§ Activity
Please repeat every entry that follows, keeping each one exactly the same.

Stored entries
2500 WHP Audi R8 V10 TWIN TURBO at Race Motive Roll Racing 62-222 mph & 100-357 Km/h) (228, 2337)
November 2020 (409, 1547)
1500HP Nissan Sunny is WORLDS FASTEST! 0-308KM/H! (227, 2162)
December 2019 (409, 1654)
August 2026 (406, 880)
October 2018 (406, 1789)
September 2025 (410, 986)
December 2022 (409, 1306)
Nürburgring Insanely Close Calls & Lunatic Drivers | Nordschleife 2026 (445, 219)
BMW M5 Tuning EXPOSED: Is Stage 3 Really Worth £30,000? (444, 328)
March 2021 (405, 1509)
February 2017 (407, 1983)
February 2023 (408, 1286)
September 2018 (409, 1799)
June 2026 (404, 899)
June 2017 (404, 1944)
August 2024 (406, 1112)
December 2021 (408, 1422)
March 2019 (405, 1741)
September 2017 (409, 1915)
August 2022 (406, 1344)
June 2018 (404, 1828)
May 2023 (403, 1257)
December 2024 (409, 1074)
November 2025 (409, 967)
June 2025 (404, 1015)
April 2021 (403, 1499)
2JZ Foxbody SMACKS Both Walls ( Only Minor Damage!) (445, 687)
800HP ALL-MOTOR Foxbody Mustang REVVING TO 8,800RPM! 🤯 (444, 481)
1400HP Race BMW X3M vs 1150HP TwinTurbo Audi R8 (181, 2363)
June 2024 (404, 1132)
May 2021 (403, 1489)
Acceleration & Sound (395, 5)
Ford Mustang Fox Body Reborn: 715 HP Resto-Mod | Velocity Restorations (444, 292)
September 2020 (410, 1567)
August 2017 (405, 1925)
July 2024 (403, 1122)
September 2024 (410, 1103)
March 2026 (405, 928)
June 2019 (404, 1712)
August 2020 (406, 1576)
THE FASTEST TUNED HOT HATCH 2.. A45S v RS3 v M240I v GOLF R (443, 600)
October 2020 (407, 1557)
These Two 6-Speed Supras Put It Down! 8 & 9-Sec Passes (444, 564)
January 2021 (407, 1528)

§ Solution
2500 WHP Audi R8 V10 TWIN TURBO at Race Motive Roll Racing 62-222 mph & 100-357 Km/h) (228, 2337)
November 2020 (409, 1547)
1500HP Nissan Sunny is WORLDS FASTEST! 0-308KM/H! (227, 2162)
December 2019 (409, 1654)
August 2026 (406, 880)
October 2018 (406, 1789)
September 2025 (410, 986)
December 2022 (409, 1306)
Nürburgring Insanely Close Calls & Lunatic Drivers | Nordschleife 2026 (445, 219)
BMW M5 Tuning EXPOSED: Is Stage 3 Really Worth £30,000? (444, 328)
March 2021 (405, 1509)
February 2017 (407, 1983)
February 2023 (408, 1286)
September 2018 (409, 1799)
June 2026 (404, 899)
June 2017 (404, 1944)
August 2024 (406, 1112)
December 2021 (408, 1422)
March 2019 (405, 1741)
September 2017 (409, 1915)
August 2022 (406, 1344)
June 2018 (404, 1828)
May 2023 (403, 1257)
December 2024 (409, 1074)
November 2025 (409, 967)
June 2025 (404, 1015)
April 2021 (403, 1499)
2JZ Foxbody SMACKS Both Walls ( Only Minor Damage!) (445, 687)
800HP ALL-MOTOR Foxbody Mustang REVVING TO 8,800RPM! 🤯 (444, 481)
1400HP Race BMW X3M vs 1150HP TwinTurbo Audi R8 (181, 2363)
June 2024 (404, 1132)
May 2021 (403, 1489)
Acceleration & Sound (395, 5)
Ford Mustang Fox Body Reborn: 715 HP Resto-Mod | Velocity Restorations (444, 292)
September 2020 (410, 1567)
August 2017 (405, 1925)
July 2024 (403, 1122)
September 2024 (410, 1103)
March 2026 (405, 928)
June 2019 (404, 1712)
August 2020 (406, 1576)
THE FASTEST TUNED HOT HATCH 2.. A45S v RS3 v M240I v GOLF R (443, 600)
October 2020 (407, 1557)
These Two 6-Speed Supras Put It Down! 8 & 9-Sec Passes (444, 564)
January 2021 (407, 1528)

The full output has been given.